Although it was quickly determined that the amount of solar energy received was clearly reduced for a period of several years, little attention was paid to the development of the atmospheric temperature. The blockage must have fluctuated strongly and have varied greatly, depending on the observation point. In total, the blockage effect has been calculated at an average of approximately 10% over a span of four years, whereby the reduction of solar energy in the northern hemisphere (Paris) was at its greatest in fall of 1885, reaching a value of 25%. (MORE HERE)
Now what about the question: warming or cooling? The answer is simple. There is at first a warming for some months, a few years, depending on the location in question.
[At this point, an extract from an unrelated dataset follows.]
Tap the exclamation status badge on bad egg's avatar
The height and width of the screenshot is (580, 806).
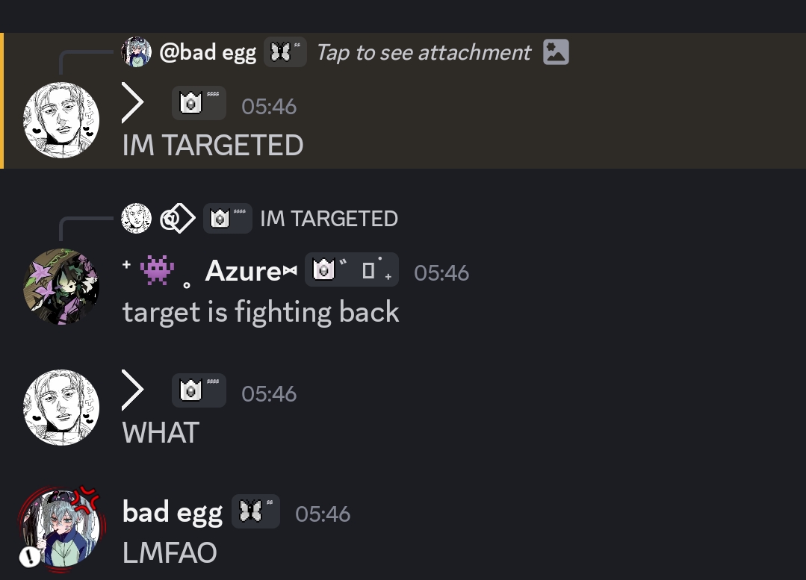point(30,556)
Close to the oceans the temperatures rise or drop will be moderate. Distant areas will get colder condition, and the average is going to drop pounced the longer the ashes block out sun ray. After few years also coastal region will feel the change. The severity of this process depends on the ocean and their heat capacity. The fairly short duration of Krakatoa’s ashes in the air reduced the impact on the just emerging industrialization. A comparable event today would push civilization toward an unimaginable global catastrophe.
A unique climatic event was offered to science for their better understanding of big volcano eruption. Hopefully the more recent eruption remain modest, and the next serious one is far away.